### The records
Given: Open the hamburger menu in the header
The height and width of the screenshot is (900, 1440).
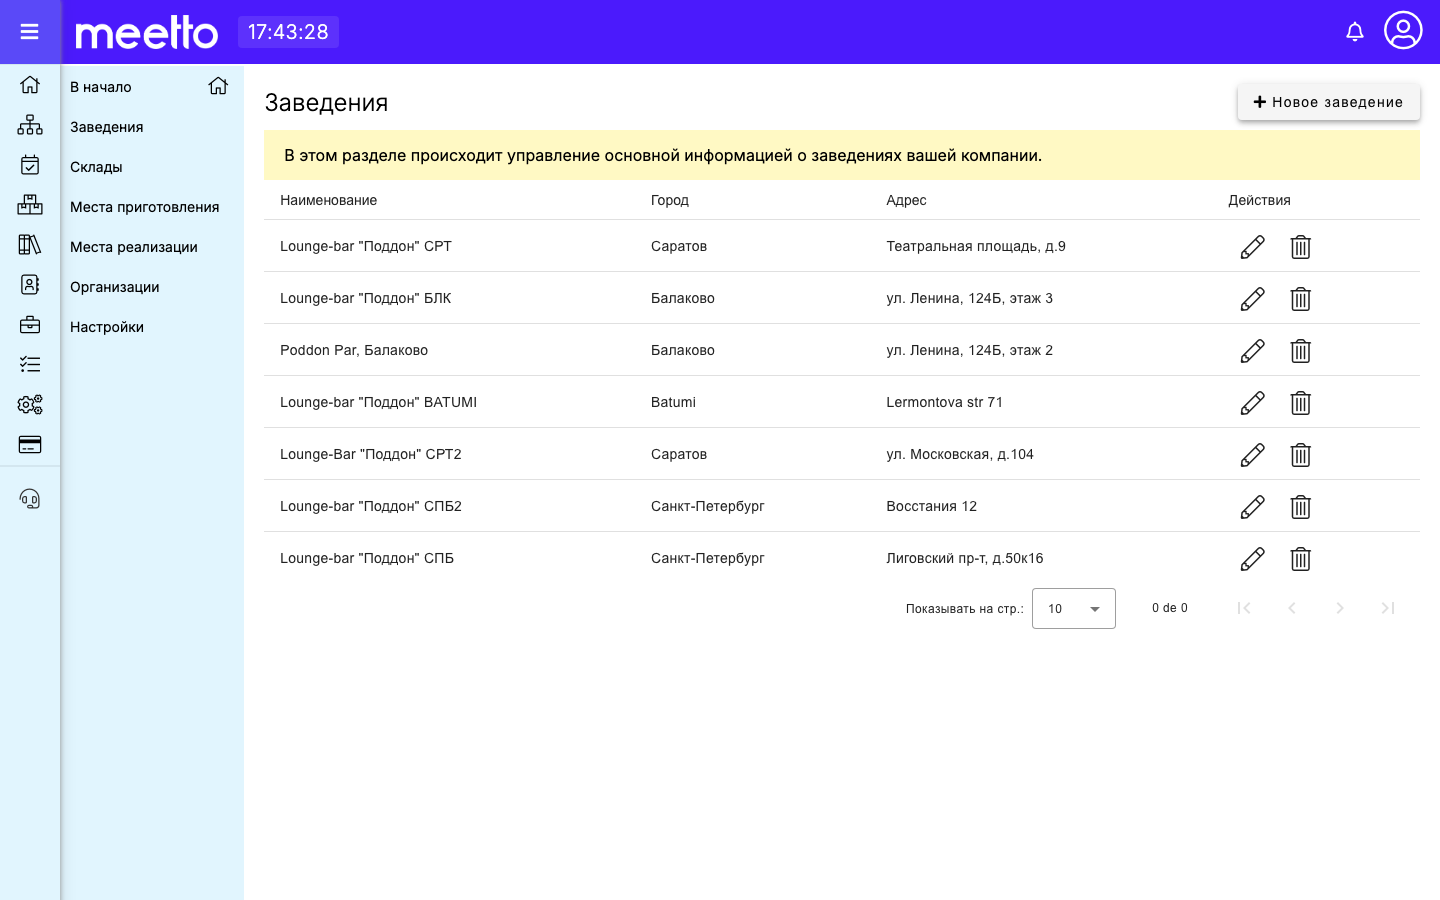Looking at the screenshot, I should [x=29, y=32].
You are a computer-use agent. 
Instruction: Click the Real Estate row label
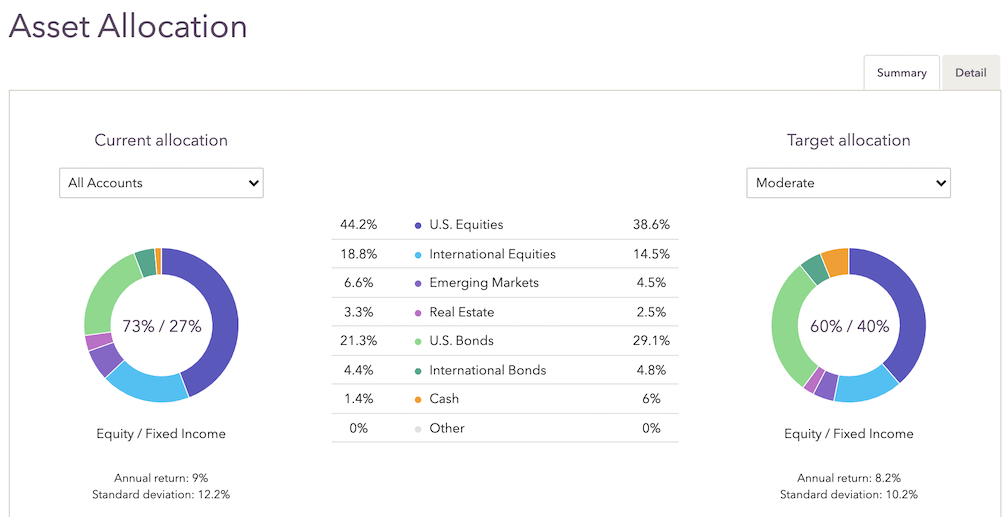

### Task goal
For this exercise, return the data above exactly and leave every picture out.

### Result of this exercise
Given: Open the hamburger menu in the header
The height and width of the screenshot is (900, 1440).
Looking at the screenshot, I should [x=29, y=32].
You are a computer-use agent. 
Instruction: Click the Real Estate row label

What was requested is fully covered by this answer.